La question de discrimination pour infertilité est une question de droits humains, qui doit souvent faire l’objet de débats, de colloques et de conférences dans toutes les nations car, beaucoup de femmes subissent des maltraitances morales et leur dignité est bafouée. Cette méprisante attitude ne cesse de dévaloriser la femme, créant en elle un sentiment d’être inutile. Et l’Etat doit accroitre la protection des femmes souffrant de discrimination pour cause d’infertilité.

Il faut briser la glace et protéger les femmes

« Nous sommes nombreuses à affronter la douloureuse question de l’infertilité, de la stérilité. S’il est vrai que partout dans le monde ce fléau n’épargne personne, en Afrique, le malaise de cette situation est plus prononcé et assez sensible. Brisons le mythe, délions les langues, rompons les barrières sociales ! que vos regards et vos paroles ne nous empêchent plus de vivre… », a martelé Mme Issifou.

La question demeure préoccupante, quand on voit ces femmes rayonnantes et gaies, perdre le sourire après quelques années au foyer, un amour qui perd son goût.

« Un amour acide, un amour amer, une amertume prononcée. Depuis 2011 jusqu’à ce jour, je suis à la recherche du fruit des entrailles. j’ai déjà fait une grossesse extra utérine, et cela m’a coûtée une trompe. Avec mes 40 ans aujourd’hui, je suis toujours à la recherche de solutions, pour mon propre moral et aussi me libérer des regards accusateurs. C’est parfois invivable: trop d’humiliation, que les gens nous laissent en paix », s’est plainte Ayawa en langue locale.
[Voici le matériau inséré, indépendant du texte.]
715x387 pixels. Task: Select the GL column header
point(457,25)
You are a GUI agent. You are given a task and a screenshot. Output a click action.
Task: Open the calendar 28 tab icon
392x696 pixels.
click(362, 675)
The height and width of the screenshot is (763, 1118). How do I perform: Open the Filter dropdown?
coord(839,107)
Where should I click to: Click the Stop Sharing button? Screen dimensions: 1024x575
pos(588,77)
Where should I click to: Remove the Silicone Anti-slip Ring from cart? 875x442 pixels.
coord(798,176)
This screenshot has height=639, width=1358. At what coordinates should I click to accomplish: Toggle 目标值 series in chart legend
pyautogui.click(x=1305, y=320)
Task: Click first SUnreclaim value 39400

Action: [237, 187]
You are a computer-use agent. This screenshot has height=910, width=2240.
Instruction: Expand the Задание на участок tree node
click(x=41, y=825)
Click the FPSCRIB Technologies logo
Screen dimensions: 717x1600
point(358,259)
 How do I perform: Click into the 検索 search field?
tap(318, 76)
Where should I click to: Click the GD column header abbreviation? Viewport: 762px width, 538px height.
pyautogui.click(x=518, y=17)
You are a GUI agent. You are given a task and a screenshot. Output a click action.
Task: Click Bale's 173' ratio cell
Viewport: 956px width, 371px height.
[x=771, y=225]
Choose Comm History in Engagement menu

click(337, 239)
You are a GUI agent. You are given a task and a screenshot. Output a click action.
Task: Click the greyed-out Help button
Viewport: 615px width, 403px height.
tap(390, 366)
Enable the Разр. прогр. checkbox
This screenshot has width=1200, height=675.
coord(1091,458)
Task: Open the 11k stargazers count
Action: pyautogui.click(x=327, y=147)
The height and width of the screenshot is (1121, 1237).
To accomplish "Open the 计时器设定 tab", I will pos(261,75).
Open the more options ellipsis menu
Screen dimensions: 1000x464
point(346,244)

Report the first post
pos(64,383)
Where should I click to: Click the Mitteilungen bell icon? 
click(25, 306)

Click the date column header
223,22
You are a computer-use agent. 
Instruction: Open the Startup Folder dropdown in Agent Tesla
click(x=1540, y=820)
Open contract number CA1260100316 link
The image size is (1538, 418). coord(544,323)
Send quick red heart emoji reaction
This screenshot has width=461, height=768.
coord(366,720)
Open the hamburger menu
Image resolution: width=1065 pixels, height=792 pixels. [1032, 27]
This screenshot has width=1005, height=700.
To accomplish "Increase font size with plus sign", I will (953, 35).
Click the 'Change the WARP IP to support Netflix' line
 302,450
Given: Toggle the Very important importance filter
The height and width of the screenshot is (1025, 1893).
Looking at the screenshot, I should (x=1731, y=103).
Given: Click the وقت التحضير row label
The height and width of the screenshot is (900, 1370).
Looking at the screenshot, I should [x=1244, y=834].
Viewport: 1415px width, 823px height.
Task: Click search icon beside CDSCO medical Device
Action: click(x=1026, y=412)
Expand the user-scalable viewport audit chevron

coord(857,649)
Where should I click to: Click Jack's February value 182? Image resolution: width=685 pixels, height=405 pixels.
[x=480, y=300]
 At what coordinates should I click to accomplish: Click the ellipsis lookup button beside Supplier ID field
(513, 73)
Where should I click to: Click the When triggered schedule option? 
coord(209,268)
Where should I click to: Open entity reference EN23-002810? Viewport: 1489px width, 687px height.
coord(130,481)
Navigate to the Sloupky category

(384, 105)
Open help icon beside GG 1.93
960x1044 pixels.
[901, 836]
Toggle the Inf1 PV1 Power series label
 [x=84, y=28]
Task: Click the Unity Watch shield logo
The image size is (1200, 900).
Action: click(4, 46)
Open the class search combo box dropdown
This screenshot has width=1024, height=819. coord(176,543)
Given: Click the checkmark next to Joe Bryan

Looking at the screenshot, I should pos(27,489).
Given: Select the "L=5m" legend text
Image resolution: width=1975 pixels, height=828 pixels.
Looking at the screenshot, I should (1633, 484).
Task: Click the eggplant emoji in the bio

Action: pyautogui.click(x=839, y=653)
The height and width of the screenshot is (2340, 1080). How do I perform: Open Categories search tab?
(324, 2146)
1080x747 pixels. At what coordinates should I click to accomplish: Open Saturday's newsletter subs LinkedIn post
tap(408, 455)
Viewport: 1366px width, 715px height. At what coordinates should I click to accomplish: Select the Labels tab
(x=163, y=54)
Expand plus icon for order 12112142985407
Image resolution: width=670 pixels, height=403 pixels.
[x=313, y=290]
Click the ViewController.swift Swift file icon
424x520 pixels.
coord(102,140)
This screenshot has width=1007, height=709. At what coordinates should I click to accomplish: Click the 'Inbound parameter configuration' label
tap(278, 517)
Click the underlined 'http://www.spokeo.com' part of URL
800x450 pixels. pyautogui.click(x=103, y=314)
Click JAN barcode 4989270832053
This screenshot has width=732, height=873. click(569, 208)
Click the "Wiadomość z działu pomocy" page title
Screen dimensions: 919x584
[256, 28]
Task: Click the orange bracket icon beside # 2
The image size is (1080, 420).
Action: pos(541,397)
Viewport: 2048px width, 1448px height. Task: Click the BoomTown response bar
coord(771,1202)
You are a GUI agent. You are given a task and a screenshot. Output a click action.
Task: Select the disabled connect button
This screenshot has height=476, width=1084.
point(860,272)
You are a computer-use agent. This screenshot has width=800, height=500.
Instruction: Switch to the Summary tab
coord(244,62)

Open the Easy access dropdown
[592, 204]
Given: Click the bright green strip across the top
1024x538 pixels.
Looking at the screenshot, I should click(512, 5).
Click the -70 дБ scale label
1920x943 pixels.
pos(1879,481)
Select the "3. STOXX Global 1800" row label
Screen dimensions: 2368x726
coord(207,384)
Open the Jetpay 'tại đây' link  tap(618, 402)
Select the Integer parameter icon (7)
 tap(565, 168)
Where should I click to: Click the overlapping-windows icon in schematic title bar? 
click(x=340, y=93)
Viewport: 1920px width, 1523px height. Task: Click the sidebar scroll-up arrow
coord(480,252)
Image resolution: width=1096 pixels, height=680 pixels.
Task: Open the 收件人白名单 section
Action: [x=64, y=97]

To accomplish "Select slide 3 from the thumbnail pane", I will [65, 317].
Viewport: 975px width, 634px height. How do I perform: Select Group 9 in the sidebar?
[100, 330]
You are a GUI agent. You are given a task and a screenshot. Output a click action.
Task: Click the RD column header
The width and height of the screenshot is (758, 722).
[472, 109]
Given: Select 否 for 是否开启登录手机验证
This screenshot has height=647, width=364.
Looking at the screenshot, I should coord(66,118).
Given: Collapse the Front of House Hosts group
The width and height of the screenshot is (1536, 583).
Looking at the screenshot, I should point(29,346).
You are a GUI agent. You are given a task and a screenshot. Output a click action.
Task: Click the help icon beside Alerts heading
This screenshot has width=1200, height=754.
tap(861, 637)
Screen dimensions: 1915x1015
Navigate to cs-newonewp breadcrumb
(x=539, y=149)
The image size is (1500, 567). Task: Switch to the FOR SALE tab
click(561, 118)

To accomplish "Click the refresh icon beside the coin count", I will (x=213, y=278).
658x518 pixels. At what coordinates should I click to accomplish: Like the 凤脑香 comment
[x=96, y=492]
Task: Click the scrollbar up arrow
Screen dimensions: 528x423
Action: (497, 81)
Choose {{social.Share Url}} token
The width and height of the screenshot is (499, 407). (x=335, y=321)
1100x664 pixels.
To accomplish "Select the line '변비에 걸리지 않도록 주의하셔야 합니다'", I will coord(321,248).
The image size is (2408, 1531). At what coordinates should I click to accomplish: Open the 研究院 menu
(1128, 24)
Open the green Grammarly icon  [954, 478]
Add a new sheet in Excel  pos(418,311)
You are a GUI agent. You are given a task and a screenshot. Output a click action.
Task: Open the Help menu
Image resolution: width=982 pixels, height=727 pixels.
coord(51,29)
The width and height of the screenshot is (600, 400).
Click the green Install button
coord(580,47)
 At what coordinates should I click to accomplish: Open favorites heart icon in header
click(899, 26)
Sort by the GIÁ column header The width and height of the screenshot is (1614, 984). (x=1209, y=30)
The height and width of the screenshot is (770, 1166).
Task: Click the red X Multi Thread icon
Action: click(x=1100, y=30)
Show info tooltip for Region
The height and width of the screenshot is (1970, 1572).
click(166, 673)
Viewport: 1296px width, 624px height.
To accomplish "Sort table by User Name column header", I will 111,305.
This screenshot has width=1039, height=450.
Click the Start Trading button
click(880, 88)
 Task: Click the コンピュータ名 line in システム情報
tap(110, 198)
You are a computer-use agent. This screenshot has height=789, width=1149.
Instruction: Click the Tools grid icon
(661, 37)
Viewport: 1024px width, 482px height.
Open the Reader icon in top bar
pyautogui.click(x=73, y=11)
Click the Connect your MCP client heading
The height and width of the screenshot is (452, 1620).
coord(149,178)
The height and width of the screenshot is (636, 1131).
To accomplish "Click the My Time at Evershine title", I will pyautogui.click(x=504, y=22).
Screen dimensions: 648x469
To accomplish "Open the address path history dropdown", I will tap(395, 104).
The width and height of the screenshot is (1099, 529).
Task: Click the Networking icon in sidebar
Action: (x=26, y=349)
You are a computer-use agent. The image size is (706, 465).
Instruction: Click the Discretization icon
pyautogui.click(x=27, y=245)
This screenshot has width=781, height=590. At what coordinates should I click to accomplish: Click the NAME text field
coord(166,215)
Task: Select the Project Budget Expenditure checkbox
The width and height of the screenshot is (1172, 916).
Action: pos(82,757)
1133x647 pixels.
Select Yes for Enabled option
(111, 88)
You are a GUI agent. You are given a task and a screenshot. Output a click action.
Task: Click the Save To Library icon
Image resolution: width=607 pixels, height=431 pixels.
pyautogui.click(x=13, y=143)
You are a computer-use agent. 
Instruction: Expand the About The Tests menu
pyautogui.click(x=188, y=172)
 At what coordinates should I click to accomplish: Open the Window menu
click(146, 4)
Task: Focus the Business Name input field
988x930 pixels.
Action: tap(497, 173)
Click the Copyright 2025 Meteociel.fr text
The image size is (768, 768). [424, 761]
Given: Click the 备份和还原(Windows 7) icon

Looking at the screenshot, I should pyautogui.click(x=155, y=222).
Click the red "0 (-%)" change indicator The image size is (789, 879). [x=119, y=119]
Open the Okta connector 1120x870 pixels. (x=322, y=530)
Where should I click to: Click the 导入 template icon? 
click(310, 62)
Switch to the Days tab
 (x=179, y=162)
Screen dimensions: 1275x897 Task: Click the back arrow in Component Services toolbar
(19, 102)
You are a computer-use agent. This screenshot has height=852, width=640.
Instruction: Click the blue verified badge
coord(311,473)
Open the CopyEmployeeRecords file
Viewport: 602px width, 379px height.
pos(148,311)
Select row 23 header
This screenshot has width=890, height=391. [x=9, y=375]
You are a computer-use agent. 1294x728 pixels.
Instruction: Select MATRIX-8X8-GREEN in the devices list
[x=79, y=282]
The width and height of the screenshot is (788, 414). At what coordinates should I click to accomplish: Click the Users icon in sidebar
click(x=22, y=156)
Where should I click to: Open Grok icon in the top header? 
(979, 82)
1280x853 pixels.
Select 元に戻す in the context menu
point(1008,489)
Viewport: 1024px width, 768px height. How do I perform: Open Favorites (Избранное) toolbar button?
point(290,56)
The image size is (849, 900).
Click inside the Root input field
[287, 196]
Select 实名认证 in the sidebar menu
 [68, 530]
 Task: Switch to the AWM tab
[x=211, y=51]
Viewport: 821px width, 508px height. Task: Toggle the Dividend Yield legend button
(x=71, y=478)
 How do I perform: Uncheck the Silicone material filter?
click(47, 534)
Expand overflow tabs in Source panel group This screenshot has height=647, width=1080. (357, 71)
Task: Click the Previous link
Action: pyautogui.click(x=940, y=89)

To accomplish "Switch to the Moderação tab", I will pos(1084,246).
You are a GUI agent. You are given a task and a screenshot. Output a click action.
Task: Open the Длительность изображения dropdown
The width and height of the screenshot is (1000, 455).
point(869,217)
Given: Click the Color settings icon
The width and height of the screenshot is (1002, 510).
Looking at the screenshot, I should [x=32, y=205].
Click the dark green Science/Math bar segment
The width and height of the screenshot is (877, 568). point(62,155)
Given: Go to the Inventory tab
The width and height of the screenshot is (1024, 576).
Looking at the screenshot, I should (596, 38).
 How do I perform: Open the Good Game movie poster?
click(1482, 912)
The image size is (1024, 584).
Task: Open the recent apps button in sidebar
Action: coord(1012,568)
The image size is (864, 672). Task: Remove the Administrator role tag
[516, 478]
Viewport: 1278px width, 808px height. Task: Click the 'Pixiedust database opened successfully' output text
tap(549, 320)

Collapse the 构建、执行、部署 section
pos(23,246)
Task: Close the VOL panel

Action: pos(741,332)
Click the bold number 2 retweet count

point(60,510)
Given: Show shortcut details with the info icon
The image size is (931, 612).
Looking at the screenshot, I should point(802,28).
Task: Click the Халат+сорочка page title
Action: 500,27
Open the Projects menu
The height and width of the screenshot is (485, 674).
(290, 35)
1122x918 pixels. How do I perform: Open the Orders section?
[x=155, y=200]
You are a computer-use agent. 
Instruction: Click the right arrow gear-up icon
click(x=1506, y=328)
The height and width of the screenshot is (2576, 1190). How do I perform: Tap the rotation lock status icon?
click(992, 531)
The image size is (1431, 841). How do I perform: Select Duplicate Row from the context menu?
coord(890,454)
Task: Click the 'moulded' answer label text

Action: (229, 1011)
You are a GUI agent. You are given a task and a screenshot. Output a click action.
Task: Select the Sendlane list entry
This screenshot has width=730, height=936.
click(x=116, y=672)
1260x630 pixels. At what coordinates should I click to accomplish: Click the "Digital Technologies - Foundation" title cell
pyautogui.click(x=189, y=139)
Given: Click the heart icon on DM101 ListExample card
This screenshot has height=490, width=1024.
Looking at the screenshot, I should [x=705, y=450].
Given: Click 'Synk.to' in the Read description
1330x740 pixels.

« Nous leur donnons beaucoup de courage et d’espoir en nous basant sur les saintes écritures… Certaines nous reviennent avec le sourire. Ces cas sont légion dans les églises. Des femmes viennent se plaindre de la discrimination familiale suite à une infertilité. Elles viennent solliciter des prières car psychologiquement abattues. Le facteur environnement est un gros handicap et les autorités doivent se pencher dessus », nous a confié un religieux.

Jacques (dont le couple a aussi traversé cette difficulté) conseille la patience et le recours à un traitement médical suivi: « La précipitation amène parfois les femmes à ne pas suivre correctement leur traitement. Et elles changent très vite de médecin. Par ailleurs, je crois qu’il faut donner la priorité au couple et renforcer les liens. Consulter une psychologue est pour moi, une option à ne pas négliger, vu que la question est stressante et que même le stress peut être une entrave à la conception… ».

Pour Dr Toovi (médecin en santé sexuelle et reproductive), il ne faut pas négliger l’aspect psychologique. Savoir quand s’inquiéter, quand consulter et qui consulter : le couple peut voir un médecin dès six mois de tentatives infructueuses. Faire régulièrement des tests de dépistage des infections sexuellement transmissibles », a conseillé Dr Toovi, qui a souligné qu’il est important d’éviter le tabac, l’alcool la drogue. Manger moins gras et faire régulièrement le sport est un atout.

— L’écoute, les conseils, l’orientation

Selon la présidente de l’ONG BAARI, les femmes sont celles qui portent le poids des yeux accusateurs et de marginalisation, ce qui constitue un frein pour leur épanouissement.

« Nos activités visent essentiellement à renforcer la santé mentale des femmes, des hommes et couples en situation d’infertilité et leur apporter un soutien moral, matériel, médical  et financier. Nous disposons d’une cellule d’écoute qui peut se déplacer jusqu’à vous. Il suffit d’appeler l’association et notre équipe va se déplacer vers vous, pour vous écouter dans le respect de votre dignité et en toute confidentialité », a expliqué Mme Issifou.